There is really next to no value in taking on PhD work at an institution below
a certain threshold. Nearly all tenure-track positions go to candidates with a
very select background. They must have graduated from the top 30 (or so)
institutions in their field. They usually have done a postdoc at another peer
institution in that class. They need to have produced a large number of
publications, which usually means having well connected collaborators,
especially your PI/advisor. If you do not have this background, you stand
little chance of even being considered for the tenure track.

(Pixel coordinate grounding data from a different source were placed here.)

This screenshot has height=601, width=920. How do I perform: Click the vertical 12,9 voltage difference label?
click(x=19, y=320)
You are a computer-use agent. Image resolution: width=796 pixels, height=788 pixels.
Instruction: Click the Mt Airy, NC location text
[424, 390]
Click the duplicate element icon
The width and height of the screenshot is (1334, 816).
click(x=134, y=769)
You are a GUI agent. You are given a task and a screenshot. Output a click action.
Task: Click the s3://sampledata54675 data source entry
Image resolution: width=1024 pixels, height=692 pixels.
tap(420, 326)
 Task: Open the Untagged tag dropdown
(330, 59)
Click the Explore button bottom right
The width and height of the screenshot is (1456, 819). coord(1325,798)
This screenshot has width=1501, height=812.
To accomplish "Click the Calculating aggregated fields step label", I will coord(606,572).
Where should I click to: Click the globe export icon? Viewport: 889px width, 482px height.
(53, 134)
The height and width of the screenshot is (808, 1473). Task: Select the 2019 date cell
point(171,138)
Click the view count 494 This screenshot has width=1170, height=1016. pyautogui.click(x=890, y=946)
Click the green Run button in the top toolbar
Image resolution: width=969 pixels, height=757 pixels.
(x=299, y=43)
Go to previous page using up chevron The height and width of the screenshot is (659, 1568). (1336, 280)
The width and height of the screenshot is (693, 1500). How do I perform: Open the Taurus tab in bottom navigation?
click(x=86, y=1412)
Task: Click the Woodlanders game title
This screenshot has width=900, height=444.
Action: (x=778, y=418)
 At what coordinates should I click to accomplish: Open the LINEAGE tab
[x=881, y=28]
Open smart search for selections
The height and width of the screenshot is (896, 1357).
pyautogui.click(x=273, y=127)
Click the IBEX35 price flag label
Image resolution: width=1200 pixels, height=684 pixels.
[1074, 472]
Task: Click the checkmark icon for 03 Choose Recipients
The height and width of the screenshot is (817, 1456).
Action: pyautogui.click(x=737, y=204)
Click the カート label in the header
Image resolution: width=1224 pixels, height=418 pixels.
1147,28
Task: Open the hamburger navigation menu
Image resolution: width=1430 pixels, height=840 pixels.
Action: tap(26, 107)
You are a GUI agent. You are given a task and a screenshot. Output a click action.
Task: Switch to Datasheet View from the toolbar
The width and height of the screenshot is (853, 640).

That being said, the lower tier institutions are less capable of supporting
their faculty, so they pad this with cheap labor in the form of PhD students.
The selection hierarchy begins even before graduate school - whether you
attend an elite institution in your field is a major academic accomplishment
in itself. Many are tempted to take the consolation prize when they don't make
it, and the faculty at the lower tier schools are all too happy to accommodate
them.

The tenured faculty will never change this on their own. They are the winners,
whose continuing success depends on a ready supply of people who are deceived
into thinking that they actually have a shot. For some, this deceit is only a
moderate one - if you are at an elite school you have maybe a 1 in 10 chance.
For most, the rate is approximately zero. Very few people are willing to
really give their students a realistic assessment, but in the end it doesn't
matter whether they do anyway. Graduate school is like trying to get published
as a novelist, or becoming a professional athlete. Everyone wants that kind of
status. Heck, you can definitely support yourself, depending on what level of
asceticism you can tolerate and how lucky, well connected, or (rarely)
brilliant you are. It is just that the vast majority makes very little
money/status, and a privileged few make a large amount. There will never be a
shortage of people who try to make it anyway. Some would say the entire
enterprise depends on it.

(edit - clarification)

------
rhacker
Simple answer? They are still teaching with what's been given to them.

------
Simple_Guy
Why does this article pretend that we collectively made a decision to punish
professors and not that the effect of supply and demand in a free market is
the cause?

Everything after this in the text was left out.